Lo Studio, oltre ad essere il luogo della scrittura (nei primi anni della permanenza in via Bosio, Luigi Pirandello portava a compimento Pensaci Giacomino! e Così è (se vi pare), era anche luogo di conversazione e ritrovo: il divano e le poltrone accoglievano i suoi incontri con i familiari e con le personalità a lui vicine; ricordiamo, tra gli altri, i nomi di Lucio d’Ambra, Silvio d’Amico, Eduardo De Filippo.
Sommessamente, in punta di piedi, mi avvicino alla scrivania: c’è la foto di Marta Abba, una piccola scultura, due preziosi regali di D’Annunzio, il calendario fermo al giorno precedente alla morte che porta scritto: “Sempre a letto”, il pennino e l’inchiostro, il cui strato è rimasto immobile al tempo in cui Pirandello scrisse i suoi capolavori in questa stanza.

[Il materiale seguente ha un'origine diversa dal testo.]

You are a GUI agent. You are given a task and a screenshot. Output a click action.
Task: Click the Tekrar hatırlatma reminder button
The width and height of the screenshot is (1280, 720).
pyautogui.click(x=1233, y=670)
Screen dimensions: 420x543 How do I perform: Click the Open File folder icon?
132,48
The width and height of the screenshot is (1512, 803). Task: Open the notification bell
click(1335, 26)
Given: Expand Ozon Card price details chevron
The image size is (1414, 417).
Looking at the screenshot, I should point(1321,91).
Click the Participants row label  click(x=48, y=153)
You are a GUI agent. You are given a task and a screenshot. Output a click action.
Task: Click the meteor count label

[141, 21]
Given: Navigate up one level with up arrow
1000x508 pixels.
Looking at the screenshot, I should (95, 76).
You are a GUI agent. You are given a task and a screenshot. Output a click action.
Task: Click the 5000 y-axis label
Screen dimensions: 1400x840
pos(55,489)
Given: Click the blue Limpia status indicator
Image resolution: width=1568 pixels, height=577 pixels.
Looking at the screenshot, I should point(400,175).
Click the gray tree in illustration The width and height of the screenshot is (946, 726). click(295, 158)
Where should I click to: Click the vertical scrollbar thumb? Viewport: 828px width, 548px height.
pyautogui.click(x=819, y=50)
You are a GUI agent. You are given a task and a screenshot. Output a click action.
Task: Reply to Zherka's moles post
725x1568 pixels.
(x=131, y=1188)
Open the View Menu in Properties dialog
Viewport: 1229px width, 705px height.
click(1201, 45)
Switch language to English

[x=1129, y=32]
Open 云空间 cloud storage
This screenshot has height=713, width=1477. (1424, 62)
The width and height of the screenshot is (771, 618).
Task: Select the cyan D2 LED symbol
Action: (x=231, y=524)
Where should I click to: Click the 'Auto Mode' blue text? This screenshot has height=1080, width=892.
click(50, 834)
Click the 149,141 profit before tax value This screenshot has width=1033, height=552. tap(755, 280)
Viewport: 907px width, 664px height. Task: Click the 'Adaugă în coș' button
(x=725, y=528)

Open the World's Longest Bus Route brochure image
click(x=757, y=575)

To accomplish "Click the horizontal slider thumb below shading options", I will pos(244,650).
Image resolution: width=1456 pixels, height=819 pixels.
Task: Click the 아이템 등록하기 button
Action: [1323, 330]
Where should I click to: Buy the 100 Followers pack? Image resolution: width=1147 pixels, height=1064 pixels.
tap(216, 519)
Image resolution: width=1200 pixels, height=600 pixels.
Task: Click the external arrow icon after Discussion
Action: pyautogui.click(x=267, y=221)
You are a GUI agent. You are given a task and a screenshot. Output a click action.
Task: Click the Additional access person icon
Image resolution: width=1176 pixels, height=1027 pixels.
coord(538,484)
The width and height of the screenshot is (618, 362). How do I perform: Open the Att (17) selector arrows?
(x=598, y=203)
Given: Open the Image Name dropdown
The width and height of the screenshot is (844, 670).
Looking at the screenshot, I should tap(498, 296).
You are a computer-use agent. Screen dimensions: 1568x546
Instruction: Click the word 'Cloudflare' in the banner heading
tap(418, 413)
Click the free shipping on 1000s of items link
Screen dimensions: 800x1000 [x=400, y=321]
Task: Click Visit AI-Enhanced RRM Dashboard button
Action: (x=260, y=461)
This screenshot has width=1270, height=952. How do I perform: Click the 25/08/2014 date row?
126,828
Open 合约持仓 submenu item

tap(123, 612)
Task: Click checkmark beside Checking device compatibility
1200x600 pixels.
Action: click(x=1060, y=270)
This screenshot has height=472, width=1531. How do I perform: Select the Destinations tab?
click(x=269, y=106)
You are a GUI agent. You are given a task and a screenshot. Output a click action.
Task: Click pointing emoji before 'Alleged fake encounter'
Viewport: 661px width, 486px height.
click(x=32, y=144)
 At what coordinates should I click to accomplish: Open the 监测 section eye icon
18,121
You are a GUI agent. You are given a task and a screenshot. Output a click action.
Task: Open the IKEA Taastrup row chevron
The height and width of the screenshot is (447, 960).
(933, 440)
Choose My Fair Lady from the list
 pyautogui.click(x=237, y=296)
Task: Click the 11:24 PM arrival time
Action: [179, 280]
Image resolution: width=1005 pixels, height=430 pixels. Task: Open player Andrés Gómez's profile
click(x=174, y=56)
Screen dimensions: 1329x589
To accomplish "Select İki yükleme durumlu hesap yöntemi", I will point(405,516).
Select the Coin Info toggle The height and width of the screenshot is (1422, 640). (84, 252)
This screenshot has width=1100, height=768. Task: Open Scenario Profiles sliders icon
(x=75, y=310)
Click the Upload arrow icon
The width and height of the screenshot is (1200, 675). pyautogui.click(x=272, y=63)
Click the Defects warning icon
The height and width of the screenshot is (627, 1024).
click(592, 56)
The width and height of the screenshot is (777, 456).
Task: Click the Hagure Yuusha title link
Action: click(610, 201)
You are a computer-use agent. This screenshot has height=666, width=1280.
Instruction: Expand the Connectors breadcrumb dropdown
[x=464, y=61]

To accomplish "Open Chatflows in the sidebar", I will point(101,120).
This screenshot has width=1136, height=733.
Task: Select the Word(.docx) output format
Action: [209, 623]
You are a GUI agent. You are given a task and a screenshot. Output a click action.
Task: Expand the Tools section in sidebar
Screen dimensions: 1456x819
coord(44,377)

Dalla luminosità e dall'ampiezza dello Studio si passa alla sobrietà di una stanza da letto dalle linee essenziali con un terrazzo dal quale, allora, si potevano scorgere i pini di Villa Torlonia. Gli abiti, i cappelli, il bastone, la divisa della Reale Accademia d’Italia sono ancora conservati nell’armadio. È in questa stanza che il 10 dicembre del 1936 Pirandello muore.
Non c’è cucina perché si tratta appunto di un atelier, di uno studio, abitato da un pittore prima di Pirandello, e quindi lo scrittore prendeva i suoi pasti giornalieri dal figlio che abitava al piano di sotto.
Molte pagine pirandelliane alludono a questa abitazione, come nel seguente racconto:
“Il mio studio è tra i giardini. Cinque grandi finestre, tre da una parte e due dall’altra; quelle, più larghe, ad arco; queste, a usciale, sul lago di sole d’un magnifico terrazzo a mezzogiorno; e a tutt’e cinque, un palpito continuo di tende azzurre di seta. Ma l’aria dentro è verde per il riflesso degli alberi che vi sorgono davanti.
Con la spalliera volta contro la finestra che sta nel mezzo è un gran divano di stoffa anch’essa verde ma chiara, marina; e tra tanto verde e tanto azzurro e tanta aria e tanta luce, abbandonarvisi, stavo per dire immergervisi, è veramente una delizia” (Visita).